■ HOW TO COMPLETE THIS TASK:
Your answer should be the entries below, reproduced character for character.

(Records contained in a dataset)
==================================================
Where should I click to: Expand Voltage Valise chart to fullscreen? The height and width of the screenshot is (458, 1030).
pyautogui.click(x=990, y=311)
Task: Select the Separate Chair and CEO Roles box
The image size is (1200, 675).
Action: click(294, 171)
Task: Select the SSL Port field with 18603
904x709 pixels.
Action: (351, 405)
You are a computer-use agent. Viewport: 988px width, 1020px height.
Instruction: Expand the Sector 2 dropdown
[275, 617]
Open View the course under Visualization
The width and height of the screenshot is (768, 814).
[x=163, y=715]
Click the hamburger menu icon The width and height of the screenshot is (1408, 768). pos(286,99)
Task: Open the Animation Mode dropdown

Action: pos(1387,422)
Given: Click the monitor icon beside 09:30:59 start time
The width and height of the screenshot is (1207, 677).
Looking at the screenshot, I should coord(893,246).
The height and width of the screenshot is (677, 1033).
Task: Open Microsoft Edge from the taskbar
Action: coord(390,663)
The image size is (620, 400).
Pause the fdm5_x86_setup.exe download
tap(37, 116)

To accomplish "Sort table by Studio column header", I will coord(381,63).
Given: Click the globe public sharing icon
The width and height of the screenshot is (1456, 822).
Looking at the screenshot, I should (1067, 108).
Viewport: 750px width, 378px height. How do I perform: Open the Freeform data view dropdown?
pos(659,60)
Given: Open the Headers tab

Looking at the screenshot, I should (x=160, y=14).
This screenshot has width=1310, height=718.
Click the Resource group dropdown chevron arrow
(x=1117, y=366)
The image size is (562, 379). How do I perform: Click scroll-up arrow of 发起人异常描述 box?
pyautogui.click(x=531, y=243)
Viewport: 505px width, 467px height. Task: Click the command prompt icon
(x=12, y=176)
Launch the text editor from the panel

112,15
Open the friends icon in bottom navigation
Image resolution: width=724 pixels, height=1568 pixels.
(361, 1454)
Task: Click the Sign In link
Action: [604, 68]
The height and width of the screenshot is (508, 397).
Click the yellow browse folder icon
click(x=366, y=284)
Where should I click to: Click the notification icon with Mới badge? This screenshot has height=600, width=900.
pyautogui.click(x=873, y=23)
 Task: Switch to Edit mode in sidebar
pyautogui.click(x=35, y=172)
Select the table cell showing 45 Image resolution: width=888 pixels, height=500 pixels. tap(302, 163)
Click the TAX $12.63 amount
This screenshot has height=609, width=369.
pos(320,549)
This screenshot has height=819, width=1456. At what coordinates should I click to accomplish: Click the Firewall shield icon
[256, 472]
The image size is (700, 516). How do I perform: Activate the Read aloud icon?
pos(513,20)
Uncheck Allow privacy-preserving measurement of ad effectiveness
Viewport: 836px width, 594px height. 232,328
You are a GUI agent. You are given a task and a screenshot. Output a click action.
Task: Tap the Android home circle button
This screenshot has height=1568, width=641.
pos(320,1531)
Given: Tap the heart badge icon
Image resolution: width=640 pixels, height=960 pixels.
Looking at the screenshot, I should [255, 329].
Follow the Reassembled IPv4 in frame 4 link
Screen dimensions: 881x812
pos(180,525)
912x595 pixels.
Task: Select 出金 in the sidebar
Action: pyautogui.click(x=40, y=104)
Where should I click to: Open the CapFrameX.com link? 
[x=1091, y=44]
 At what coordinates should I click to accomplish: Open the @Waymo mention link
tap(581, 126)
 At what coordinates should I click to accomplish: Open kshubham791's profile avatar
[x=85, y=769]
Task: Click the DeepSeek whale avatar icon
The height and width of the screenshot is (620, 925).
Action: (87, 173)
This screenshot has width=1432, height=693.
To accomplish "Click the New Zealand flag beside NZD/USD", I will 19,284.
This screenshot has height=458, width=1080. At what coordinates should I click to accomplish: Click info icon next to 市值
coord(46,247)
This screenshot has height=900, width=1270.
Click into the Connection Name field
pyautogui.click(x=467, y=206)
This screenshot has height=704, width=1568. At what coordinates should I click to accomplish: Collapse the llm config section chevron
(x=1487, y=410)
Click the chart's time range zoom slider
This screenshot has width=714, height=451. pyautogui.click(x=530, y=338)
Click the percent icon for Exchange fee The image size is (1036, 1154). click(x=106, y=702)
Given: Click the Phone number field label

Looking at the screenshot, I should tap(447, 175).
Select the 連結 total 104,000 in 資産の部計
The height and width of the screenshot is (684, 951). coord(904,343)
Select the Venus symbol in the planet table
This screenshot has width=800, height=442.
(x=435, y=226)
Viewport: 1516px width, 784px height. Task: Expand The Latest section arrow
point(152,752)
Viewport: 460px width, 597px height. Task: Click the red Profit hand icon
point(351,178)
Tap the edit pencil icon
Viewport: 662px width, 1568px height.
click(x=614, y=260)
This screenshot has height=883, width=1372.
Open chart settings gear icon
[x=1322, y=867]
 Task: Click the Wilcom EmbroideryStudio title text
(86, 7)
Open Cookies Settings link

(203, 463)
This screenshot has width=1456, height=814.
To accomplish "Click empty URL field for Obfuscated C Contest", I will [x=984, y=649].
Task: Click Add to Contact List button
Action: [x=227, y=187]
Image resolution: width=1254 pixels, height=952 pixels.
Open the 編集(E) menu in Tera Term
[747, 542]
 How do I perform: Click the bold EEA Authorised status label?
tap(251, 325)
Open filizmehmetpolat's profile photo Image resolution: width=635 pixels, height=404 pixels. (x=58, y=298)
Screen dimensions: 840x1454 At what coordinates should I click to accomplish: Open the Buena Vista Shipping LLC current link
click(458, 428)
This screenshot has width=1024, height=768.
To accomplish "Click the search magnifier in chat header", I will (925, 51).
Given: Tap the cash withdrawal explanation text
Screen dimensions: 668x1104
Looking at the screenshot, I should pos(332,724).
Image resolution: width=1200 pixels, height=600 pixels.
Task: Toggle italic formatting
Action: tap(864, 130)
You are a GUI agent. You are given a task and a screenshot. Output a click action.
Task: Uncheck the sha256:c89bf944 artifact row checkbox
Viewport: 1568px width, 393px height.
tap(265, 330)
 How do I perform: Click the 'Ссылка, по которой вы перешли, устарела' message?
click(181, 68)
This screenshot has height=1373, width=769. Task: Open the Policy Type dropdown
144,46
==================================================
■ YOUR SOLUTION:
Where should I click to: Expand Voltage Valise chart to fullscreen? The height and width of the screenshot is (458, 1030).
pyautogui.click(x=990, y=311)
Task: Select the Separate Chair and CEO Roles box
The image size is (1200, 675).
Action: click(294, 171)
Task: Select the SSL Port field with 18603
904x709 pixels.
Action: (351, 405)
You are a computer-use agent. Viewport: 988px width, 1020px height.
Instruction: Expand the Sector 2 dropdown
[275, 617]
Open View the course under Visualization
The width and height of the screenshot is (768, 814).
[x=163, y=715]
Click the hamburger menu icon The width and height of the screenshot is (1408, 768). pos(286,99)
Task: Open the Animation Mode dropdown

Action: pos(1387,422)
Given: Click the monitor icon beside 09:30:59 start time
The width and height of the screenshot is (1207, 677).
Looking at the screenshot, I should coord(893,246).
The height and width of the screenshot is (677, 1033).
Task: Open Microsoft Edge from the taskbar
Action: coord(390,663)
The image size is (620, 400).
Pause the fdm5_x86_setup.exe download
tap(37, 116)

To accomplish "Sort table by Studio column header", I will coord(381,63).
Given: Click the globe public sharing icon
The width and height of the screenshot is (1456, 822).
Looking at the screenshot, I should (1067, 108).
Viewport: 750px width, 378px height. How do I perform: Open the Freeform data view dropdown?
pos(659,60)
Given: Open the Headers tab

Looking at the screenshot, I should (x=160, y=14).
This screenshot has width=1310, height=718.
Click the Resource group dropdown chevron arrow
(x=1117, y=366)
The image size is (562, 379). How do I perform: Click scroll-up arrow of 发起人异常描述 box?
pyautogui.click(x=531, y=243)
Viewport: 505px width, 467px height. Task: Click the command prompt icon
(x=12, y=176)
Launch the text editor from the panel

112,15
Open the friends icon in bottom navigation
Image resolution: width=724 pixels, height=1568 pixels.
(361, 1454)
Task: Click the Sign In link
Action: [604, 68]
The height and width of the screenshot is (508, 397).
Click the yellow browse folder icon
click(x=366, y=284)
Where should I click to: Click the notification icon with Mới badge? This screenshot has height=600, width=900.
pyautogui.click(x=873, y=23)
 Task: Switch to Edit mode in sidebar
pyautogui.click(x=35, y=172)
Select the table cell showing 45 Image resolution: width=888 pixels, height=500 pixels. tap(302, 163)
Click the TAX $12.63 amount
This screenshot has height=609, width=369.
pos(320,549)
This screenshot has height=819, width=1456. At what coordinates should I click to accomplish: Click the Firewall shield icon
[256, 472]
The image size is (700, 516). How do I perform: Activate the Read aloud icon?
pos(513,20)
Uncheck Allow privacy-preserving measurement of ad effectiveness
Viewport: 836px width, 594px height. 232,328
You are a GUI agent. You are given a task and a screenshot. Output a click action.
Task: Tap the Android home circle button
This screenshot has height=1568, width=641.
pos(320,1531)
Given: Tap the heart badge icon
Image resolution: width=640 pixels, height=960 pixels.
Looking at the screenshot, I should [255, 329].
Follow the Reassembled IPv4 in frame 4 link
Screen dimensions: 881x812
pos(180,525)
912x595 pixels.
Task: Select 出金 in the sidebar
Action: pyautogui.click(x=40, y=104)
Where should I click to: Open the CapFrameX.com link? 
[x=1091, y=44]
 At what coordinates should I click to accomplish: Open the @Waymo mention link
tap(581, 126)
 At what coordinates should I click to accomplish: Open kshubham791's profile avatar
[x=85, y=769]
Task: Click the DeepSeek whale avatar icon
The height and width of the screenshot is (620, 925).
Action: (87, 173)
This screenshot has width=1432, height=693.
To accomplish "Click the New Zealand flag beside NZD/USD", I will 19,284.
This screenshot has height=458, width=1080. At what coordinates should I click to accomplish: Click info icon next to 市值
coord(46,247)
This screenshot has height=900, width=1270.
Click into the Connection Name field
pyautogui.click(x=467, y=206)
This screenshot has height=704, width=1568. At what coordinates should I click to accomplish: Collapse the llm config section chevron
(x=1487, y=410)
Click the chart's time range zoom slider
This screenshot has width=714, height=451. pyautogui.click(x=530, y=338)
Click the percent icon for Exchange fee The image size is (1036, 1154). click(x=106, y=702)
Given: Click the Phone number field label

Looking at the screenshot, I should tap(447, 175).
Select the 連結 total 104,000 in 資産の部計
The height and width of the screenshot is (684, 951). coord(904,343)
Select the Venus symbol in the planet table
This screenshot has width=800, height=442.
(x=435, y=226)
Viewport: 1516px width, 784px height. Task: Expand The Latest section arrow
point(152,752)
Viewport: 460px width, 597px height. Task: Click the red Profit hand icon
point(351,178)
Tap the edit pencil icon
Viewport: 662px width, 1568px height.
click(x=614, y=260)
This screenshot has height=883, width=1372.
Open chart settings gear icon
[x=1322, y=867]
 Task: Click the Wilcom EmbroideryStudio title text
(86, 7)
Open Cookies Settings link

(203, 463)
This screenshot has width=1456, height=814.
To accomplish "Click empty URL field for Obfuscated C Contest", I will [x=984, y=649].
Task: Click Add to Contact List button
Action: [x=227, y=187]
Image resolution: width=1254 pixels, height=952 pixels.
Open the 編集(E) menu in Tera Term
[747, 542]
 How do I perform: Click the bold EEA Authorised status label?
tap(251, 325)
Open filizmehmetpolat's profile photo Image resolution: width=635 pixels, height=404 pixels. (x=58, y=298)
Screen dimensions: 840x1454 At what coordinates should I click to accomplish: Open the Buena Vista Shipping LLC current link
click(458, 428)
This screenshot has width=1024, height=768.
To accomplish "Click the search magnifier in chat header", I will (925, 51).
Given: Tap the cash withdrawal explanation text
Screen dimensions: 668x1104
Looking at the screenshot, I should pos(332,724).
Image resolution: width=1200 pixels, height=600 pixels.
Task: Toggle italic formatting
Action: tap(864, 130)
You are a GUI agent. You are given a task and a screenshot. Output a click action.
Task: Uncheck the sha256:c89bf944 artifact row checkbox
Viewport: 1568px width, 393px height.
tap(265, 330)
 How do I perform: Click the 'Ссылка, по которой вы перешли, устарела' message?
click(181, 68)
This screenshot has height=1373, width=769. Task: Open the Policy Type dropdown
144,46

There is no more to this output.